"Counterfeit goods cost our economy jobs and revenue," said Washington D.C. Special Agent in Charge John Torres. "ICE Homeland Security Investigations is dedicated to protecting jobs, income and tax revenue that disappears when counterfeit goods are trafficked."
This particular evening was fairly quiet at Nationals Park. The baseball season was coming to a close, and the line of vendors heading into the stadium was not nearly as plentiful as previous games.
That didn't stop a group of vendors, claiming to be part of a nonprofit organization, from selling counterfeit Major League Baseball hats and shirts. Most vendors had legitimate booths, but this group was selling items out of large, black trash bags. The agents approached the vendors, inspected the goods, and confirmed what they already thought. The items were counterfeit.

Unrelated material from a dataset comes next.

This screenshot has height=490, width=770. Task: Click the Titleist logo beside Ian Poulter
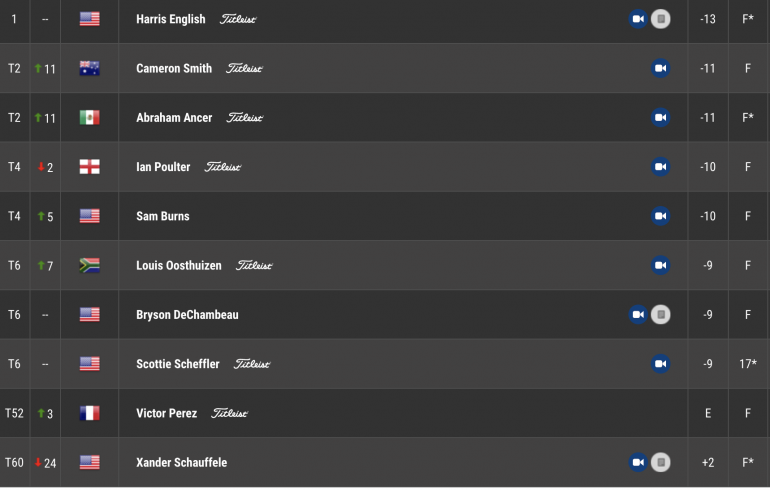coord(222,167)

The agents pulled the vendors aside and ran their information. One of the individuals had already been cited for selling counterfeit merchandise. Another was on probation for other criminal activity. They all received "cease and desist" notices. If they were caught again, they would be arrested for trafficking counterfeit goods, a felony charge.
The night netted one arrest and 180 items with a street value of $3,600.
"We often find that frontline individuals are part of larger criminal organizations," said Torres. "Operations like this help us identify the root of intellectual property theft, which in turn preserves jobs and revenue for our country's economy."